(Records for the exercise):
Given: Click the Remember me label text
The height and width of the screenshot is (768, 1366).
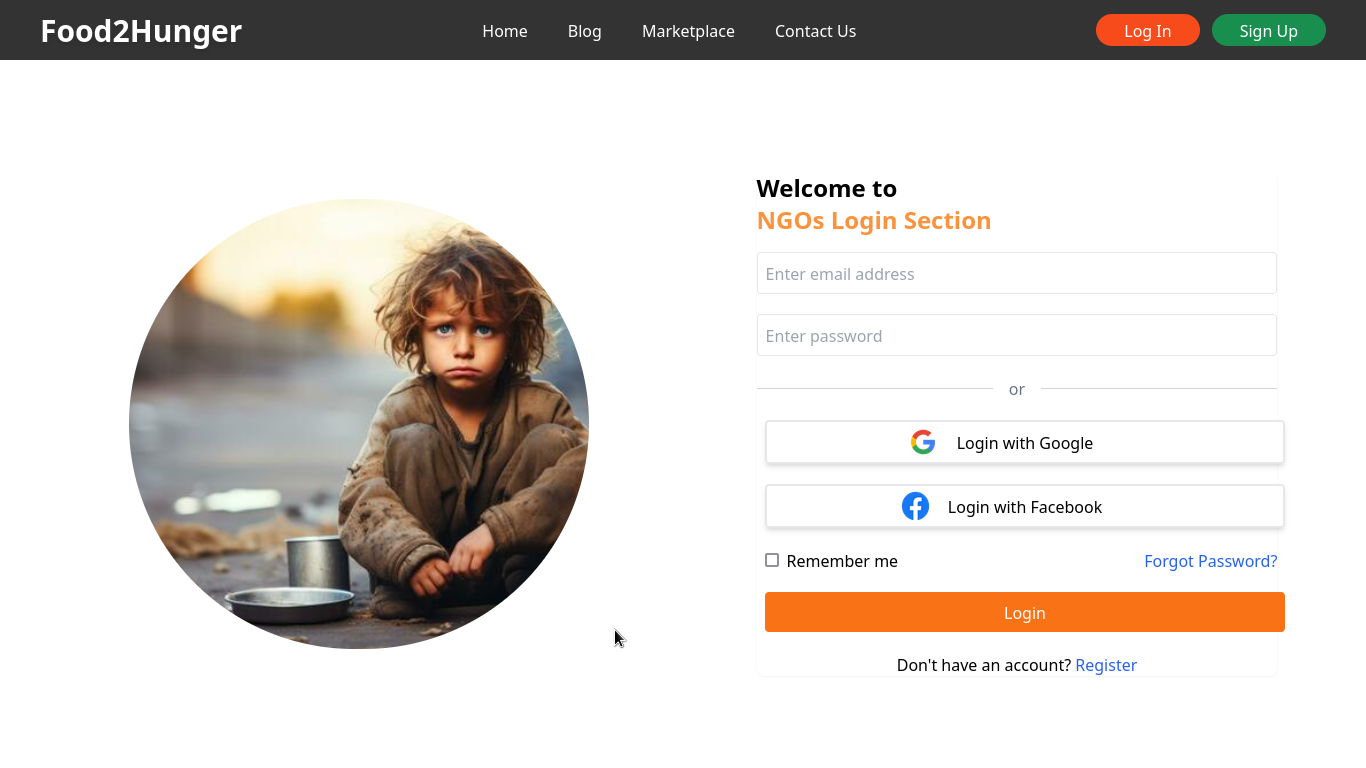Looking at the screenshot, I should click(x=842, y=561).
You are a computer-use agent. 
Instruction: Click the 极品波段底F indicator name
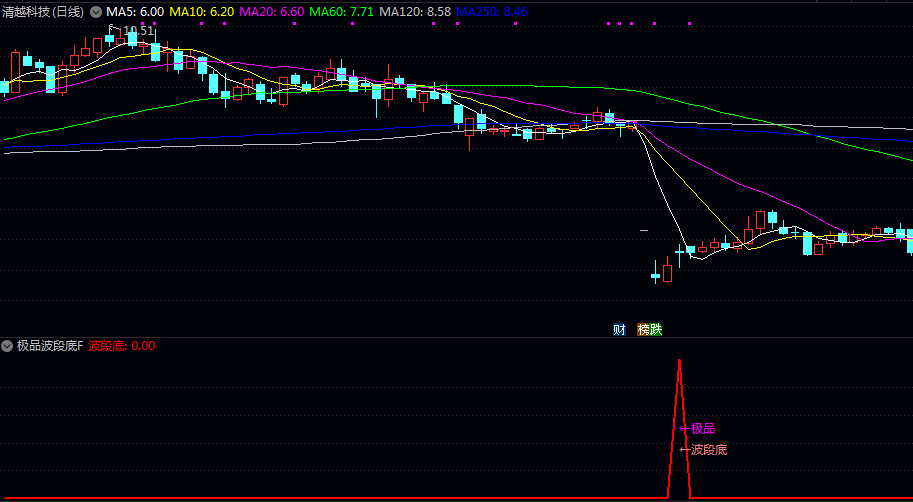(x=50, y=346)
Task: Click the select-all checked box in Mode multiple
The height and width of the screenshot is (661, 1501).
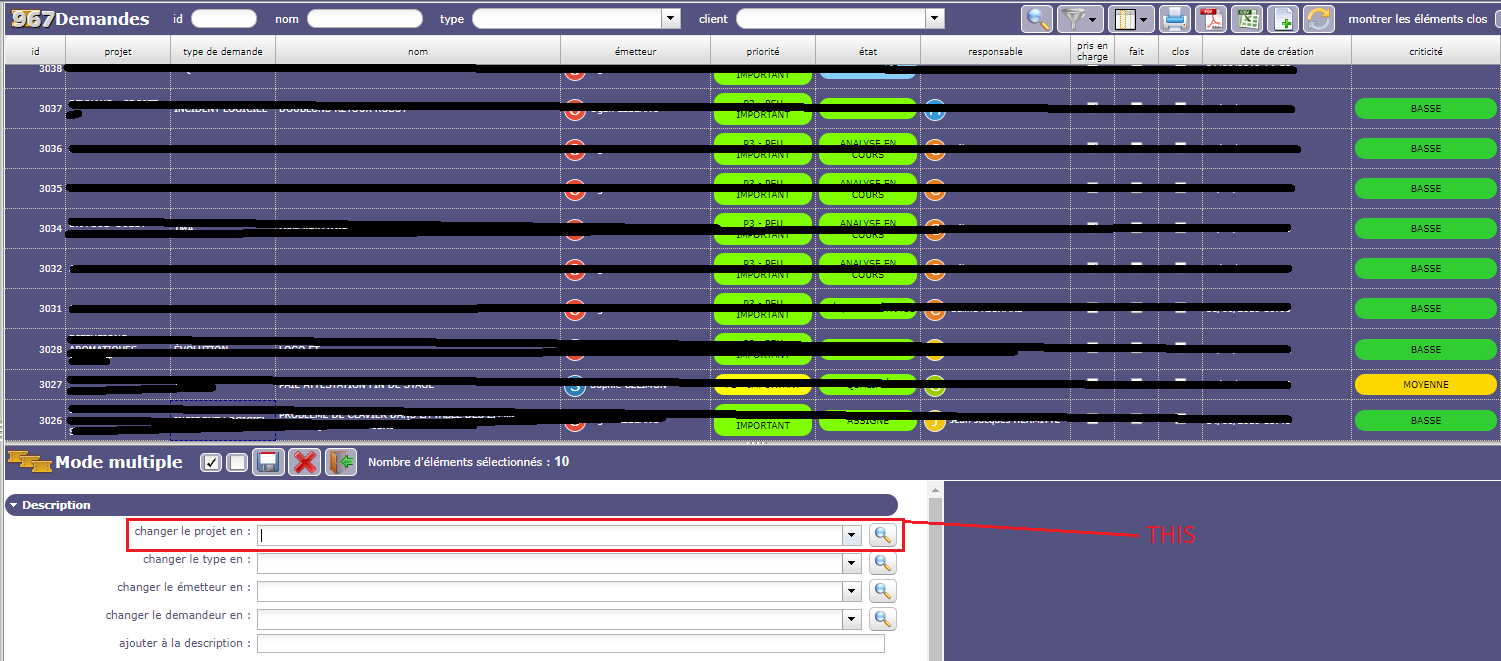Action: [211, 462]
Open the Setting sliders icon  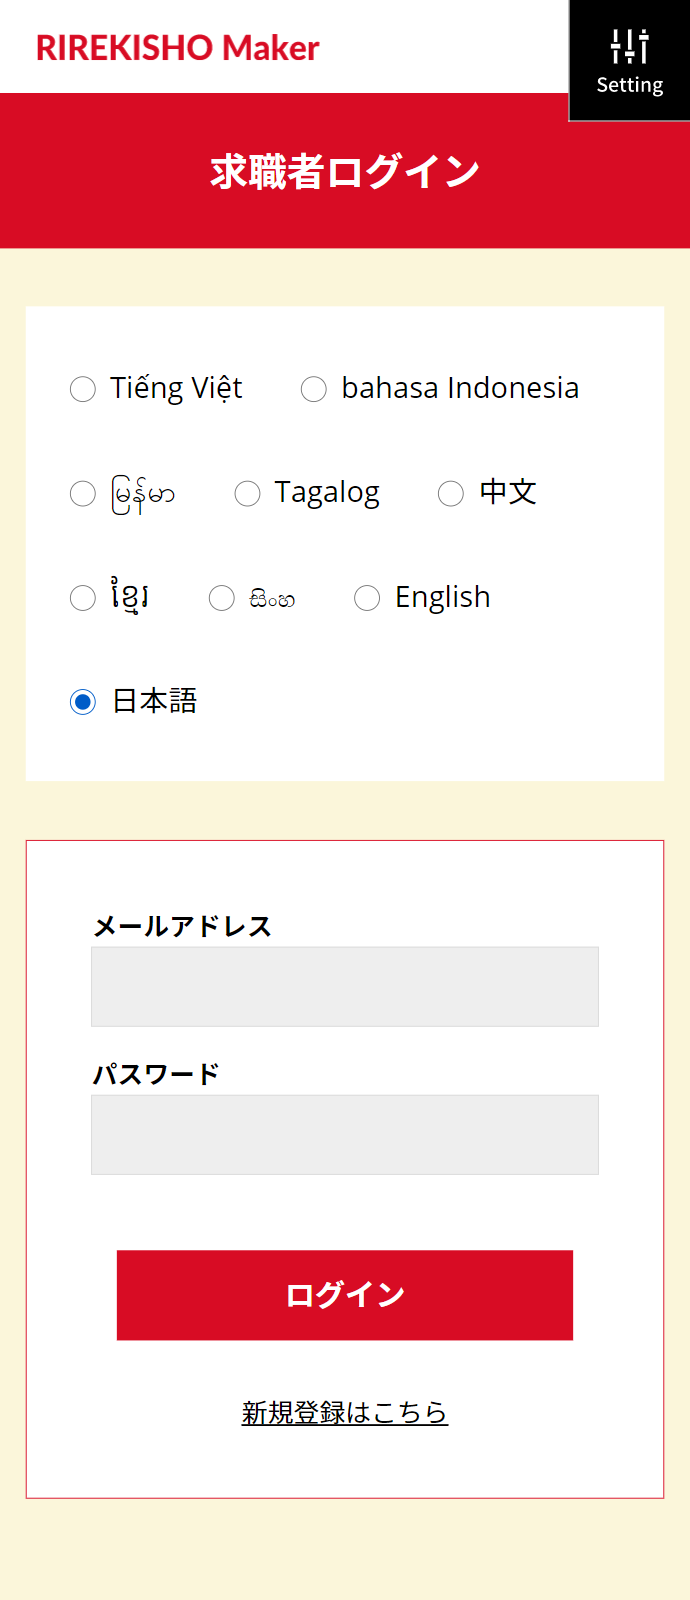pyautogui.click(x=630, y=47)
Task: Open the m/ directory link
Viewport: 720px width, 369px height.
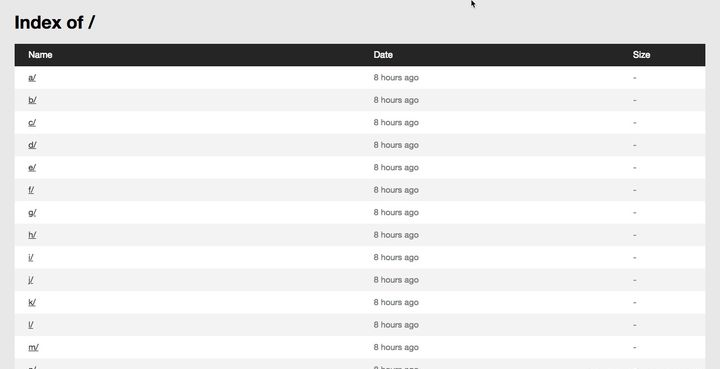Action: point(33,347)
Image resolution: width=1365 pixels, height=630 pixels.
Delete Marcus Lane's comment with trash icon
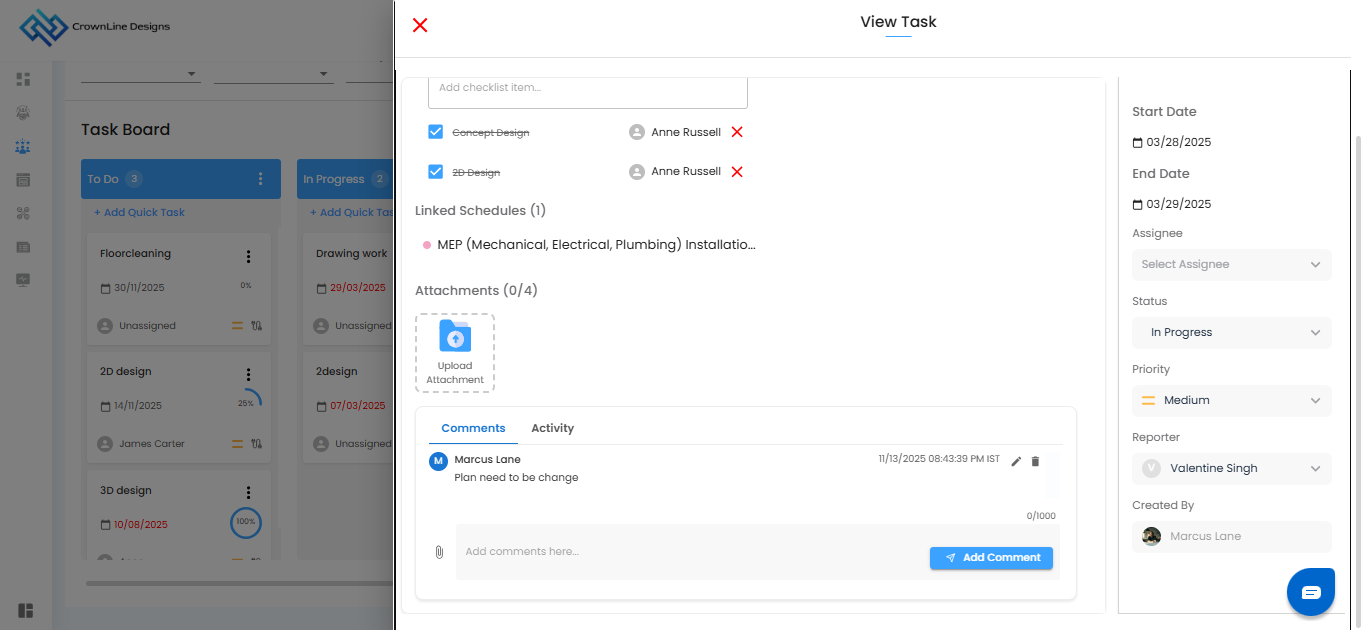point(1035,461)
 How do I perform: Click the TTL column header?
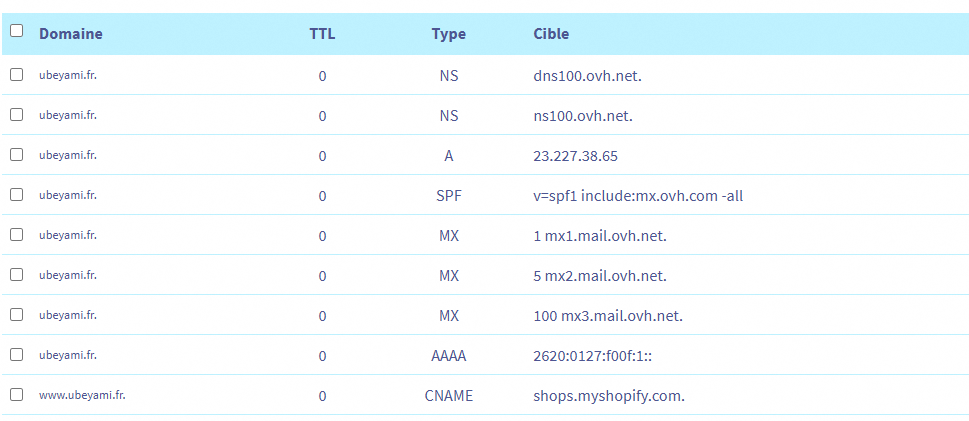tap(322, 34)
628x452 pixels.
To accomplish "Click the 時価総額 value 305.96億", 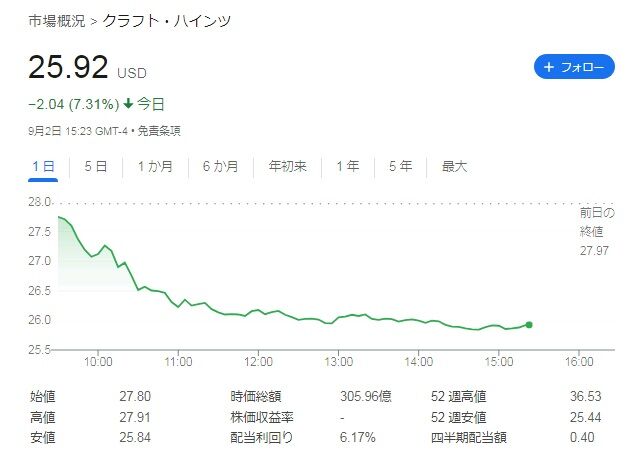I will (x=366, y=396).
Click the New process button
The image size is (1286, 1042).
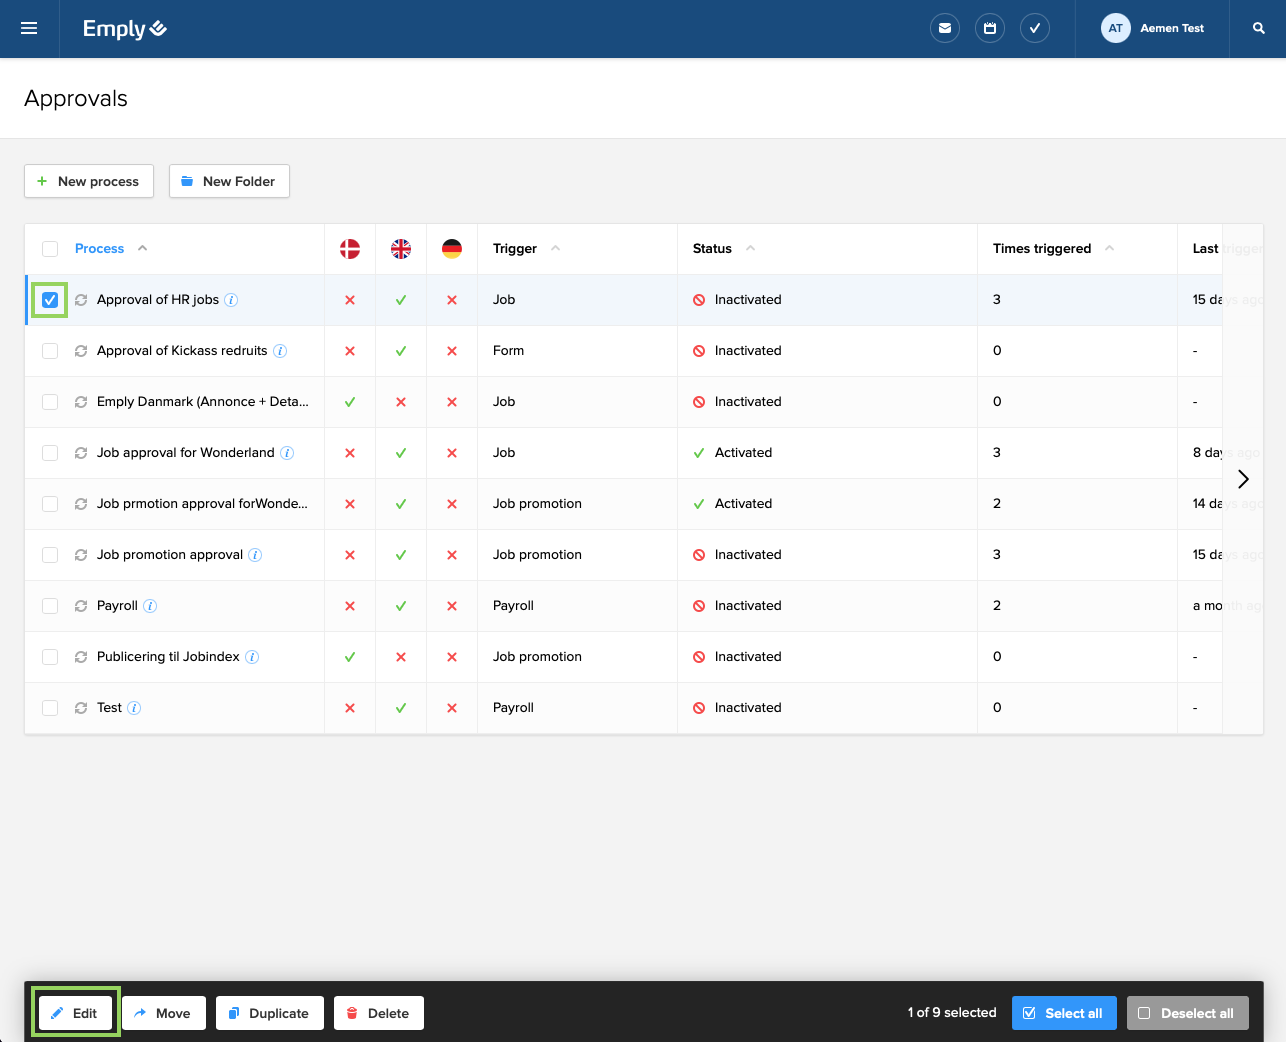(x=89, y=181)
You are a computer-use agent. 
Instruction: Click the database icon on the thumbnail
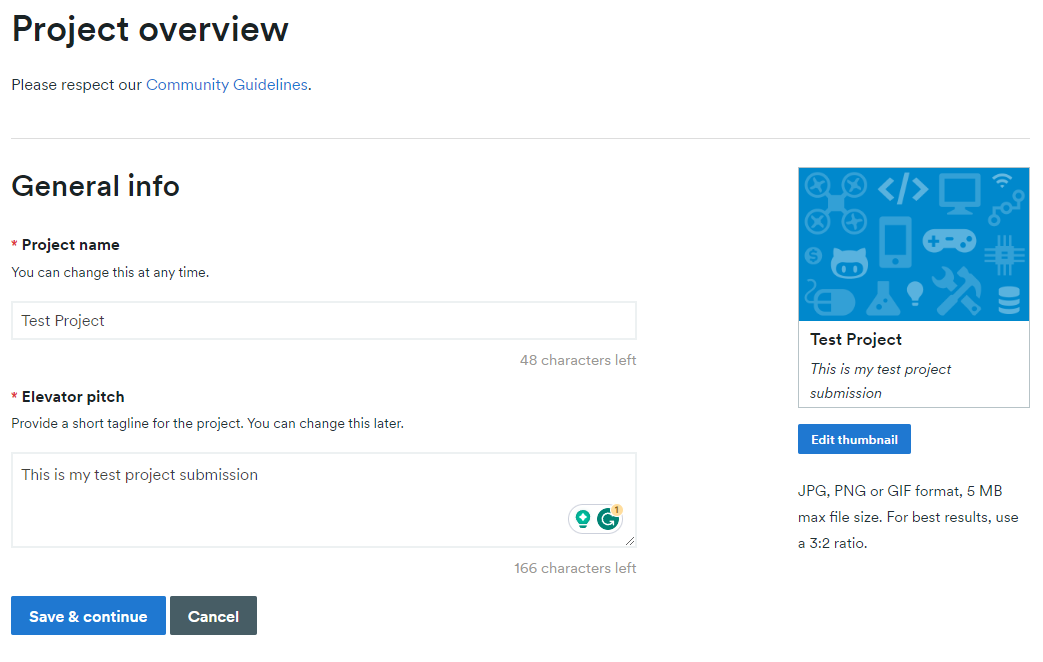[1009, 299]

(Problem requirements):
Look through the entries, and return every line that the word "Task" appears in.

(Solution for this problem):
Task: Click the select-all checked box in Mode multiple
Task: Open the m/ directory link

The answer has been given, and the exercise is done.